DATOS DEL EJERCICIO:
- - - - -
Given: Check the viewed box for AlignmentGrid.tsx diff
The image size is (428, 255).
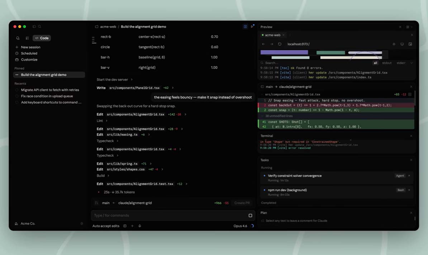Looking at the screenshot, I should pos(410,94).
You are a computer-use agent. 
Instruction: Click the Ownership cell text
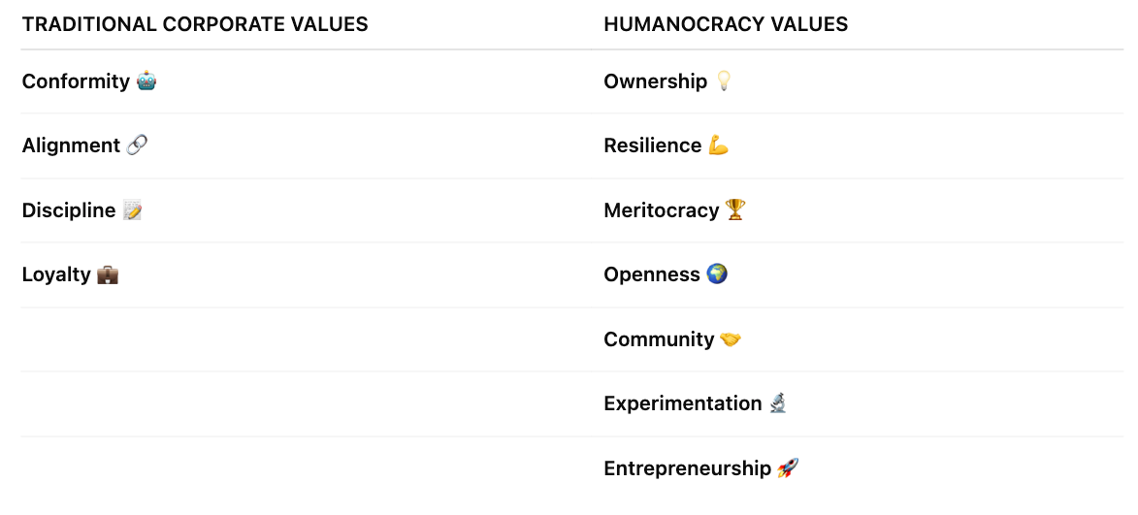click(655, 81)
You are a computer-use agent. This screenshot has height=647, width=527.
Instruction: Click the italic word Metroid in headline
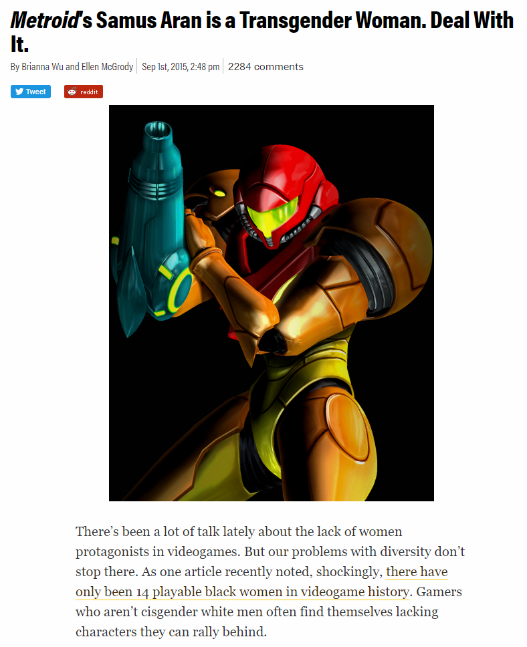pos(45,20)
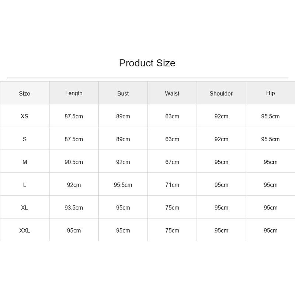Click the 71cm waist cell

point(172,185)
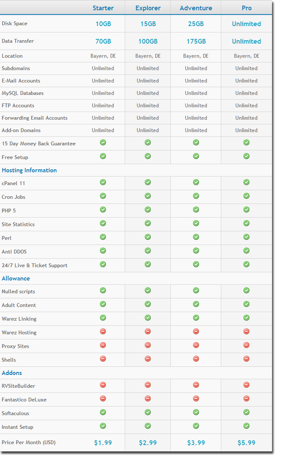Click Pro's Softaculous green check icon
The width and height of the screenshot is (284, 466).
click(246, 413)
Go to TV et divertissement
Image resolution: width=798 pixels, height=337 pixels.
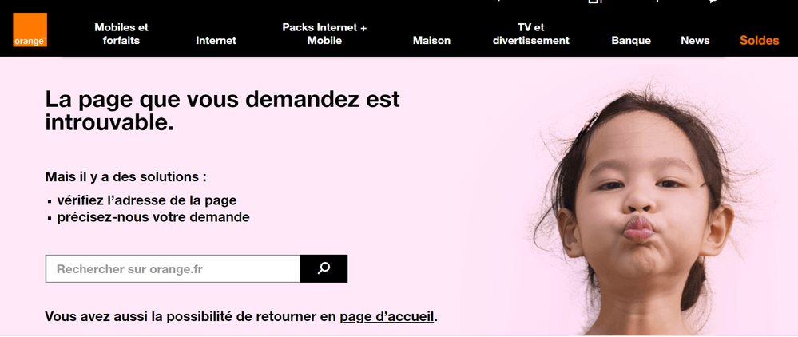(531, 34)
- - - - -
Indica el número de líneas de arriba que contienen la cadena "Instruction", distinguiendo entre mayúsculas y minúsculas. Escribe solo la cifra.

RESPUESTA A CONTINUACIÓN: 2